Этот всеобъемлющий призыв к молодости как таковой везде, а особенно в Азии, не может не вызвать непредвиденных последствий. Те, кто решился на этот шаг, должны были хорошо знать, что молодое море зальет гораздо больше островов, чем предусматривалось планами. Но зато этим людям были обеспечены стихийная поддержка и даже, пусть на короткое время, чье-то полное самоотождествление с идеями «культурной революции», даже в таких странах, где культ стариков не был самой обременительной проблемой.
В-четвертых, и это главное, «культурная революция» обещала, как казалось, долгосрочное решение проблемы, с которой на протяжении четырех поколений не могли сладить левые мыслители, – проблемы власти. Последняя должна была отныне иметь источником непосредственный наказ народных масс, без «парламентского мошенничества», и вместе с тем исключить атрибуты чьей бы то ни было, кроме, разумеется, председателя, персональной несменяемости. Вечный и бдительный надзор революционного народа должен был уберечь власть от чиновничьих навыков, косности, непотизма, коррупции, недостатка воображения. Никакие заслуги не могли отныне стать иммунитетом, ни одна ступень власти не могла отгородиться от вопросов, которые ставит непосредственно народ, минуя созданные ранее механизмы.
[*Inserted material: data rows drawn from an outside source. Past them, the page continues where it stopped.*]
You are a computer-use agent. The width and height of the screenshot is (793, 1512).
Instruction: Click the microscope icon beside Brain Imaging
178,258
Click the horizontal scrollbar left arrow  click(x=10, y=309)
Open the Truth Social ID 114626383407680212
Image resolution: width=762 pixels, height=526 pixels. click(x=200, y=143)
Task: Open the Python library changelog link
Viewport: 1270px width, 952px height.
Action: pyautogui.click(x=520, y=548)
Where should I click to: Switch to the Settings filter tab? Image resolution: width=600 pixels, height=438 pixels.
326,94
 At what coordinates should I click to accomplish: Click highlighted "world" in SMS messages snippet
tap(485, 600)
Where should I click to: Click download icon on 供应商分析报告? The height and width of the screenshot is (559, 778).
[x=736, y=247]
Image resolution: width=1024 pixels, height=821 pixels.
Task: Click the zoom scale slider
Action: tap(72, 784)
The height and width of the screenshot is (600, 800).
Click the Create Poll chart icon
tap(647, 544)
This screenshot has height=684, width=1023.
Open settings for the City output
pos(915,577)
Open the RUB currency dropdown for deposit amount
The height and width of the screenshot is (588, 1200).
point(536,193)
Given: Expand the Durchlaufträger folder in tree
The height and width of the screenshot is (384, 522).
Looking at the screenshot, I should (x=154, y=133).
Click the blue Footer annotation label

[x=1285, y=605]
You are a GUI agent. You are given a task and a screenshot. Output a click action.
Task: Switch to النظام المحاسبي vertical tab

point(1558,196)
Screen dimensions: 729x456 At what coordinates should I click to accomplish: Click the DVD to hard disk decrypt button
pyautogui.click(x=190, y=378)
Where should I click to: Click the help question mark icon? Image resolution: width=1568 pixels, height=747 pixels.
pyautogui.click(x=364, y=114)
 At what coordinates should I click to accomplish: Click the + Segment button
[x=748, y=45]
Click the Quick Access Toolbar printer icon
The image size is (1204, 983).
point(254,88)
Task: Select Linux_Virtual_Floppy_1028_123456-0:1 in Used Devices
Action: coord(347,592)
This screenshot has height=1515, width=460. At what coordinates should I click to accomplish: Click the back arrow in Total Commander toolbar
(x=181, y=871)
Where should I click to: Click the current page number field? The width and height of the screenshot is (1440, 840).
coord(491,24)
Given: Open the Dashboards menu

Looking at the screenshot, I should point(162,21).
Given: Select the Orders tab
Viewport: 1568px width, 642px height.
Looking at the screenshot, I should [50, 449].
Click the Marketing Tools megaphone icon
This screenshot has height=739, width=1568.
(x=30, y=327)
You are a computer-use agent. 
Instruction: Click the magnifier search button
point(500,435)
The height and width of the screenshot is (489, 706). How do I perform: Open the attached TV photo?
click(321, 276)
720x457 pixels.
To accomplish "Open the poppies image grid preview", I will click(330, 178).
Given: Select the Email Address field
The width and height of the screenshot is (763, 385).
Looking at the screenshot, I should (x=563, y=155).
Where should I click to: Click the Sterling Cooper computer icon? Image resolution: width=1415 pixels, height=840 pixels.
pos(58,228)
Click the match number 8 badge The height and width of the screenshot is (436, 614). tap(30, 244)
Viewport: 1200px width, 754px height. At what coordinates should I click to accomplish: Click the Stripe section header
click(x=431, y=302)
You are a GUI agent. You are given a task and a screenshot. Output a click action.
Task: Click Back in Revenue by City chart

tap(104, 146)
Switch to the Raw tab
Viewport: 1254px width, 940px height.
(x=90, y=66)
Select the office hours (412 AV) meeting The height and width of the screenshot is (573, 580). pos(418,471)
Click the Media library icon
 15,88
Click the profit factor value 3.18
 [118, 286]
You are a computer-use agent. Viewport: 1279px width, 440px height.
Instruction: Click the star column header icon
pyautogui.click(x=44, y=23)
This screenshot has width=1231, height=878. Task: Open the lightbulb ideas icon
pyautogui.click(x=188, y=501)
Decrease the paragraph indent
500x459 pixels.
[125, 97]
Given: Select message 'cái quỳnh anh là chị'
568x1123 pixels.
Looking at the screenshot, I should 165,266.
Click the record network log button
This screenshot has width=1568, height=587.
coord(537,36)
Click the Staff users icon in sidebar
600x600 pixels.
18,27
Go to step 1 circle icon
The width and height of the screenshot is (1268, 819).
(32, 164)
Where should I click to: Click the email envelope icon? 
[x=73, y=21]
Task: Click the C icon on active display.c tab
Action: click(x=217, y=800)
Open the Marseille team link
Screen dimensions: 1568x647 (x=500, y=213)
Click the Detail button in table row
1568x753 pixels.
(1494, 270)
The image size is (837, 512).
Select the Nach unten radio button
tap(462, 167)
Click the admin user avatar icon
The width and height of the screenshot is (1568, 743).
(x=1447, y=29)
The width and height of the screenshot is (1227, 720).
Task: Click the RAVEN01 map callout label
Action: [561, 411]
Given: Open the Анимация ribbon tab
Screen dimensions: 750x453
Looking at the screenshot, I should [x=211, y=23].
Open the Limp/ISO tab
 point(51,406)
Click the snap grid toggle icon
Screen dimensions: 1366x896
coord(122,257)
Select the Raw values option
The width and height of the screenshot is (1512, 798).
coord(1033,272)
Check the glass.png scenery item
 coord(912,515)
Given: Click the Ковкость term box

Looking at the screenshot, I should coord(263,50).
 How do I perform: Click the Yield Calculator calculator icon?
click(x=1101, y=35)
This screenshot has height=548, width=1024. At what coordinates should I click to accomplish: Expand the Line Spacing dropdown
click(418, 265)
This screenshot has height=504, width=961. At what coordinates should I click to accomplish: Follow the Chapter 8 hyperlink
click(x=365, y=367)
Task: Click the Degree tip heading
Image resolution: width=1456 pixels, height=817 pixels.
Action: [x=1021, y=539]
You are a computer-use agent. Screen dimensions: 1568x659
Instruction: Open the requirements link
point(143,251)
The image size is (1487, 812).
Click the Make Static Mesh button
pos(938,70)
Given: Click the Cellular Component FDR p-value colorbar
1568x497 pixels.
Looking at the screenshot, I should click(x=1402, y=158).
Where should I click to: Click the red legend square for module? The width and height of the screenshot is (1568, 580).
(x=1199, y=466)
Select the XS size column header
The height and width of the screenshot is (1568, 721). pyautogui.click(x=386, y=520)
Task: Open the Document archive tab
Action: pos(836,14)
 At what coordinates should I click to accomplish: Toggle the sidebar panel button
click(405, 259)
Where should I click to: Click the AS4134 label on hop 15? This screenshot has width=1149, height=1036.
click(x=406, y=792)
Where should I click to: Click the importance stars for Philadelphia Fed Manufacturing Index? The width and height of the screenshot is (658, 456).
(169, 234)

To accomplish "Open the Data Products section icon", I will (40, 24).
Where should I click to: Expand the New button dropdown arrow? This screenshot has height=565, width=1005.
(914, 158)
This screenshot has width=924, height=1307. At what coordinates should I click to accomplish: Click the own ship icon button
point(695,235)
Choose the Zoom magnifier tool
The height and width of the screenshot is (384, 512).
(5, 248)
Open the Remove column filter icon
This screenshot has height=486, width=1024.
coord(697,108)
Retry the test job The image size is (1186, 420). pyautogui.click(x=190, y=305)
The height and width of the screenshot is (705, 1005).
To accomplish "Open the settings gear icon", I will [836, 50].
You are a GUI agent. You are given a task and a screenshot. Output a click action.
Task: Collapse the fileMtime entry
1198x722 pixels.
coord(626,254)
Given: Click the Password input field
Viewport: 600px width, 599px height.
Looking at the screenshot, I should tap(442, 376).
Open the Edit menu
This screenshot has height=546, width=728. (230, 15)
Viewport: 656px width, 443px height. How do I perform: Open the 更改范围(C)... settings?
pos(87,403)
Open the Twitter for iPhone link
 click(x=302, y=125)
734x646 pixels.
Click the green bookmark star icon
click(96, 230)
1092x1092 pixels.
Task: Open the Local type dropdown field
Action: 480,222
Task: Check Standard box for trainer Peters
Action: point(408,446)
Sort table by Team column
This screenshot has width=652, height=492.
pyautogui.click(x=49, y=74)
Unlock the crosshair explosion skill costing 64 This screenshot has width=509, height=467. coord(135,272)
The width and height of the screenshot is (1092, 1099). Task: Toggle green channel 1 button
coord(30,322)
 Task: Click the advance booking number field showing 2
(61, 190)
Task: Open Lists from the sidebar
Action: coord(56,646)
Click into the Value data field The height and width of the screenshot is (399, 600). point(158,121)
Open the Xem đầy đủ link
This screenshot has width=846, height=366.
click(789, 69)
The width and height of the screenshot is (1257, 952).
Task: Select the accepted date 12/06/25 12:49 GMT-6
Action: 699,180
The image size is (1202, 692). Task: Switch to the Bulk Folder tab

Существует точка зрения (высказываемая, впрочем, лишь западноевропейскими исследователями), согласно которой у Мао не было другого выхода и пришлось привести в движение страшную разрушительную силу, чтобы разбить окостеневшие структуры власти на местах, призвать к порядку новых, заплывших жиром мандаринов. Более того, «культурная революция» должна была стать постоянным, если не вечным явлением, во всяком случае, периодически повторяющимся, чтобы впредь власть не становилась самостоятельным институтом и не возникал разрыв между ее структурами и волей народа.
Эта точка зрения не могла не импонировать троцкистам, которые вот уже полвека кричат о необходимости «перманентной революции» и предают анафеме само существование социалистического государства. А также анархистам, среди которых не все стоят на умственном уровне батьки Махно.
«Культурная революция» – как ее восприняли на Западе – была по всем данным первой за много лет новой интеллектуальной и моральной инициативой. Она соединяла элементы всех больших и малых ересей последнего полувека, возводила в высокий ранг второплановые явления в радикальных революционных течениях, давно уже названные неосуществимой утопией или того хуже. Она позволяла пересмотреть генезис всех ходовых понятий, обратиться к истокам, выдвинуть вечные вопросы о границах общественного порядка и месте личности в непрерывном потоке истории. О форме социальной утопии, без которой жизнь народа превращается в пекло.